━━ GIVEN PASSAGE

GroupedBlockQuantizeOp PR2: Adding python API and updating llama4 benchmark #5777

jjsjann123 · 2026-01-08T00:37:55Z

Context

The series of PRs is trying to enable a single kernel for quantization and layout handling of block scaling factor on grouped tensors.

Existing solution for nvfp4 quantization of activation Tensor for grouped_mm relies on two operation:
i. BlockQuantizationOp produces scaled_tv and block_scaling_factor.
ii. block_scaling_factor needs to be processed by PreprocessGroupedMatmulInputSf in order to satisfy the swizzle layout required by grouped_mm kernels

The series of PRs tries to merge the two operation into a single one.

Stacked PRs

#5775 GroupedBlockQuantizationOp PR0: Adding runtime function
#5776 GroupedBlockQuantizationOp PR1: Adding codegen support
#5777 GroupedBlockQuantizationOp PR2: Adding python API and updating llama4 benchmark

What's in this PR

Added python API ops.nv_grouped_block_quantize for GroupedBlockQuantizationOp;
Added python translation rule for GroupedBlockQuantizationOp;
Python test for GroupedBlockQuantizationOp;
Switched 2 operation quantization for grouped_mm activation to use GroupedBlockQuanitzationOp instead.

github-actions · 2026-01-08T00:38:51Z

Review updated until commit 5c905de

Description

Added Python API ops.nv_grouped_block_quantize for GroupedBlockQuantizationOp
Implemented Python translation rule for GroupedBlockQuantizationOp
Updated llama4 benchmark to use consolidated quantization operation
Added comprehensive test for GroupedBlockQuantizationOp functionality

Changes walkthrough

Relevant files

Enhancement

ops.cpp `Add Python API for GroupedBlockQuantizationOp` python/python_direct/ops.cpp Added `nv_grouped_block_quantize` function to Python ops module Function takes input tensor, offsets, global_scale, block_size and dtype parameters Returns tuple of quantized tensor and block scaling factors Includes comprehensive docstring with parameter descriptions	+49/-0
python_translate.cpp `Implement Python translation rule for GroupedBlockQuantizationOp` python/python_direct/python_translate.cpp Added `handle` method for GroupedBlockQuantizationOp in PythonTranslator Generates Python translation for grouped block quantization operation Handles default arguments for global_scale, block_size, and dtype Maps operation inputs and outputs to Python syntax	+25/-0
benchmark_inference.py `Update benchmark to use consolidated quantization operation` benchmarks/python/benchmark_inference.py Updated nvfp4_grouped_mm_translator to use nv_grouped_block_quantize Replaced two-step process (nv_block_quantize + preprocess_grouped_matmul_input_sf) Consolidated quantization and layout handling into single operation Simplified benchmark code by removing intermediate variables	+1/-2

Tests

test_narrow_precision.py `Add comprehensive test for GroupedBlockQuantizationOp` tests/python/direct/test_narrow_precision.py Added test_grouped_block_quantize_op function with comprehensive validation Tests grouped block quantization with multiple configuration parameters Validates output against reference PyTorch implementation Checks for quantization accuracy with max difference and large diff ratio thresholds	+167/-0

PR Reviewer Guide

Here are some key observations to aid the review process:

🧪 PR contains tests

⚡ Recommended focus areas for review

Performance validation

The benchmark update shows the main optimization (replacing 2 operations with 1), but no performance metrics are provided in the PR. Should validate that the single kernel approach actually provides the expected performance improvement over the previous two-operation approach.

━━━━
━━ PROVIDED MATERIAL

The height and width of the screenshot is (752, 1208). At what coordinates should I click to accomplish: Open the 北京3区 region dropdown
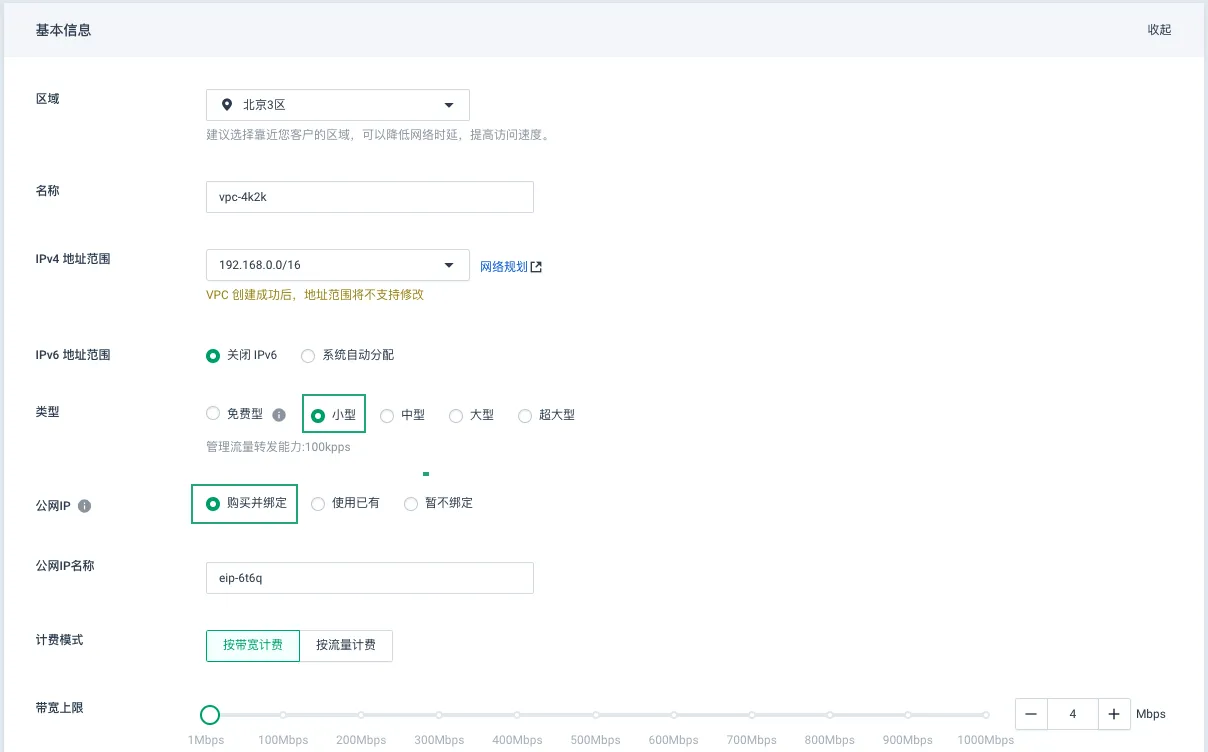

━━━━

- **CHALLENGE**: In the GroupedBlockQuantizeOp pull request page, pull out the part that opens with the words containing "What's in this" and closes with "use GroupedBlockQuanitzationOp instead.". Copy it word for word.

- **CORRECT ANSWER**:
What's in this PR

Added python API ops.nv_grouped_block_quantize for GroupedBlockQuantizationOp;
Added python translation rule for GroupedBlockQuantizationOp;
Python test for GroupedBlockQuantizationOp;
Switched 2 operation quantization for grouped_mm activation to use GroupedBlockQuanitzationOp instead.